Im also looking to trim down a little bodyfat so im currently in a deficit. I guess im confused which road to take, could do a couple of months longer in the power program or maybe do a meadows program now and do some strength stuff for a block later this year?
You’re falling into the classic beginner trap of worrying too much about strength vs size.
Strength can be built using submaximal weights, and size can be built lifting heavier weights for lower reps.
If you’re applying yourself properly to a Meadows program, you absolutely, positively, unfuckingdoubtedly will get stronger. If you were to bust your ass to get stronger, then you absolutely would get bigger.
Now, if at this point you feel the need to tell me that strength increases can come as a result of improved neural efficiency or technique, then I will come crawling out of your screen and unleash all the hellish forces of darkness upon you. Yes - you can get stronger without getting much bigger but it matters very little past the beginner stage. There’s a reason why all the record holders are well North of two hundo.

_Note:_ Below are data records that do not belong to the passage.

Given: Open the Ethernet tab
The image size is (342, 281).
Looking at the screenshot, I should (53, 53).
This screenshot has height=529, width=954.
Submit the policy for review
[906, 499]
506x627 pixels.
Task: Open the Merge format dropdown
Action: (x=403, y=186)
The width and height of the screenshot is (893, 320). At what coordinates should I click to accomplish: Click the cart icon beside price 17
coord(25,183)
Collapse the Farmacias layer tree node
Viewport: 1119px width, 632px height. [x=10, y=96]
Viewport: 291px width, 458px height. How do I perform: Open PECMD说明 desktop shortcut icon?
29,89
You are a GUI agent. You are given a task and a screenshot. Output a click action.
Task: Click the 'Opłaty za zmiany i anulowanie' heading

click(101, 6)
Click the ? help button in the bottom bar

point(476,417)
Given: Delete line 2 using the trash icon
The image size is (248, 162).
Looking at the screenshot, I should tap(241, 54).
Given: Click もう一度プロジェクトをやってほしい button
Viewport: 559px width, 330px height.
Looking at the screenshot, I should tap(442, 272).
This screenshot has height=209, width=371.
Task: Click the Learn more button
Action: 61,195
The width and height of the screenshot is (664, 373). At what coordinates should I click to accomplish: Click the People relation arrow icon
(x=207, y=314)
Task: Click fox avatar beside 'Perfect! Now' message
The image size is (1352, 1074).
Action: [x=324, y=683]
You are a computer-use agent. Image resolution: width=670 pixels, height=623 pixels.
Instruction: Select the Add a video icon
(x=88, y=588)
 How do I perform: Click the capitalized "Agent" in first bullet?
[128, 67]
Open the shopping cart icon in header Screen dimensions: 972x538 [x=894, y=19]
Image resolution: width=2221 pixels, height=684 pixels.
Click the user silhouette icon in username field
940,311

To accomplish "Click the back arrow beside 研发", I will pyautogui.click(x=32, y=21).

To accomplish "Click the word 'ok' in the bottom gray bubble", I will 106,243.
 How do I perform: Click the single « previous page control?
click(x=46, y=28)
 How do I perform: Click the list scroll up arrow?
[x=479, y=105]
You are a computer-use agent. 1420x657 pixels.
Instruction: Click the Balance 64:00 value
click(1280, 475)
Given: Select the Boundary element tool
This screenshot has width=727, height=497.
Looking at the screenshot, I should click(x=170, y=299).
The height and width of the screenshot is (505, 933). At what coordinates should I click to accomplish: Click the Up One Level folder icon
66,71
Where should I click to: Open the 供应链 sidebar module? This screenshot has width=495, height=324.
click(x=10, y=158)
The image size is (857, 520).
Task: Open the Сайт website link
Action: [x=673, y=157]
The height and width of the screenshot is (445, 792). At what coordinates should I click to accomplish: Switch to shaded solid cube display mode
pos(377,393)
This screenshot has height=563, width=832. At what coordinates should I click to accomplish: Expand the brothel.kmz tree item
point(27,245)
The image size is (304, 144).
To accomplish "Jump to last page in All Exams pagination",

So forget strength and forget size, and think more in terms of awesome.
Turning your 10RM into a 20RM is awesome. Increasing your 1rm is awesome. Adding 10lbs of muscle is awesome. Losing 10lbs of fat is awesome.
So pick a training program, any training program you like the look of, and run it for at least 12 weeks. After that you can either repeat the program or pick something new.
In a few years’ time, provided you apply yourself and eat right (which is a really big, important caveat), you will be big and strong and jacked and awesome.
Thanks for bringing me back to reality lol. Although I would not say I’m a beginner, Im certainly thinking like one sometimes. Getting too much entangled into strength vs size etc. As im thinking back through the years I used a lot of meadows programming and got much bigger and certainly much stronger.
@Yogi1, that might be the best response I’ve ever read regarding this type of thread. You should bookmark that and repost every time one of these pops up.
@bigcell101, if you’re not a beginner then it’s time to start acting like it. It’s ok to take what you like from one program and combine it with the things you like from another.
I’ve been training for 15+ years and I still follow programs written by others. I also write my own. I learn best by doing and experiencing things. After I run a program I can add what I like to my toolbox and forget the rest.
If you ran a program years ago and had good luck then it’s understandable that you feel yourself drawn to it. I’ve done the same thing; unfortunately, my progress/experience wasn’t the same. The things I did in my really early years got results because I put in the effort and I was a newb. I don’t think the programming was magical, but it seems that way in hindsight.
Prioritize your goals and train accordingly. I’m not running it, but you might look up our own @Alpha 's Dark Horse Program. It’s free and on his YouTube page. It has conjugate training like the program you listed along with a little volume and some conditioning work. You can make it what you want. I have no doubt that if you run that and put in the effort then you’ll see progress in terms of strength, size, and athleticism.
@RampantBadger@Frank_C Thanks for the help! I did a personalized program once from @Alpha to pass the police test. It was brutal and effective, maybe I will make some program myself based on these ideas or problably follow one of meadows high frequency programs.
@Frank_C it was like a circuit. 50m sprint → 50m sled push → placing 3 medicine balls on a three different floormats(these were killer) → jumping over a gabinet in two directions → 50m sprint back. This circuit x5 for time. Have to stay around 3 min total. It was a challenge!